10 Internal Changes to ebpf_program_t

The ebpf_program_t structure requires the following additions to support BTF-resolved functions:

// New structure for tracking BTF-resolved function provider bindings
typedef struct _ebpf_btf_resolved_function_binding
{
    GUID module_guid;
    HANDLE nmr_binding_handle;
    const ebpf_btf_resolved_function_provider_data_t* provider_data;
    bool attached;
} ebpf_btf_resolved_function_binding_t;

// Additions to ebpf_program_t
typedef struct _ebpf_program_t
{
    // ... existing fields ...

    // BTF-resolved function support
    _Guarded_by_(lock) ebpf_btf_resolved_function_binding_t* btf_resolved_function_bindings;
    _Guarded_by_(lock) size_t btf_resolved_function_binding_count;
    _Guarded_by_(lock) uint64_t* btf_resolved_function_addresses;  // Resolved addresses array
    _Guarded_by_(lock) size_t btf_resolved_function_count;
    _Guarded_by_(lock) ebpf_btf_resolved_function_addresses_changed_callback_t btf_resolved_function_addresses_changed_callback;
    _Guarded_by_(lock) void* btf_resolved_function_addresses_changed_context;
} ebpf_program_t;

10.1 Lifecycle

  1. Program Creation: Allocate arrays based on BTF-resolved function import table size
  2. NMR Client Registration: Register for BTF-resolved function NPI to receive provider attach callbacks
  3. Provider Attach: Populate btf_resolved_function_bindings and btf_resolved_function_addresses
  4. Program Load: Verify all required providers are attached
  5. Provider Detach: Clear addresses, invoke callback, wait for rundown
  6. Program Free: Deregister NMR client, free arrays

11 Security Considerations

11.1 Provider Authentication

BTF-resolved function providers are kernel drivers and must be signed according to Windows driver signing requirements.
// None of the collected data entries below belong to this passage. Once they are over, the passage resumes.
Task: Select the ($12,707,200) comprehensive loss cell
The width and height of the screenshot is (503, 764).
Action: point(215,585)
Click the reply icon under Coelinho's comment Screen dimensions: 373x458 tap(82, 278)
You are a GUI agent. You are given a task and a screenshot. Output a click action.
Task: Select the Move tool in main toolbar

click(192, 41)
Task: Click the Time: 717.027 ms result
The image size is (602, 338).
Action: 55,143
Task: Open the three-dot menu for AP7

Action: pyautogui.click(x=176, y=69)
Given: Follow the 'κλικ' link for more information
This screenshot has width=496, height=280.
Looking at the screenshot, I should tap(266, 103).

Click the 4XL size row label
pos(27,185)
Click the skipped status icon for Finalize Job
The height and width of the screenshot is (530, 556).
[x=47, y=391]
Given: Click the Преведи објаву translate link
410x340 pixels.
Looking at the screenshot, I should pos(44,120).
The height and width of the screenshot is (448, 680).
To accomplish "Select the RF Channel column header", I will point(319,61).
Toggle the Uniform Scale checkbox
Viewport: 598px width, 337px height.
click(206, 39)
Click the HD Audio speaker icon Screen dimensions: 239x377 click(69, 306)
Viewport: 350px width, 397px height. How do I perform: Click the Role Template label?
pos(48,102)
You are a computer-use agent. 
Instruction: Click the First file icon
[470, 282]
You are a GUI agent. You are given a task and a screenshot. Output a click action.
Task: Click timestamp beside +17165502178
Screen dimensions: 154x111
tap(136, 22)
The eBPF runtime does not perform additional authentication beyond what Windows enforces.

11.2 Verification Guarantees

The verifier validates that:

  • All BTF-resolved function calls have valid prototypes registered
  • Argument types match the declared prototype
  • Return values are handled correctly

The program info hash includes BTF-resolved function dependencies, ensuring that a signed native module cannot call BTF-resolved functions that were not present during verification.

11.3 Isolation

Each BTF-resolved function provider is responsible for:

  • Validating arguments passed from eBPF programs
  • Ensuring safe execution at the IRQL where programs run
  • Not exposing security-sensitive operations without proper authorization

12 Future Considerations

12.1 BTF-resolved Function Sets

A future enhancement could support "BTF-resolved function sets" - groups of related functions that are versioned together. This would simplify compatibility management when BTF-resolved function signatures evolve.
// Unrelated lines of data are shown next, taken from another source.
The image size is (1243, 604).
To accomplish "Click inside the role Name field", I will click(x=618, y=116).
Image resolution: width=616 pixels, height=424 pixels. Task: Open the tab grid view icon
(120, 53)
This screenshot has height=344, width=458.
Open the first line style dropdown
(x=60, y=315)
12.2 Per-Program BTF-resolved Function Authorization

A policy mechanism could allow administrators to control which programs can call which BTF-resolved functions, providing finer-grained security control.

12.3 Dynamic BTF-resolved Function Discovery

Currently, BTF-resolved function metadata must be in the registry at verification time. Dynamic discovery could allow programs to query available BTF-resolved functions at runtime, enabling more flexible extension models.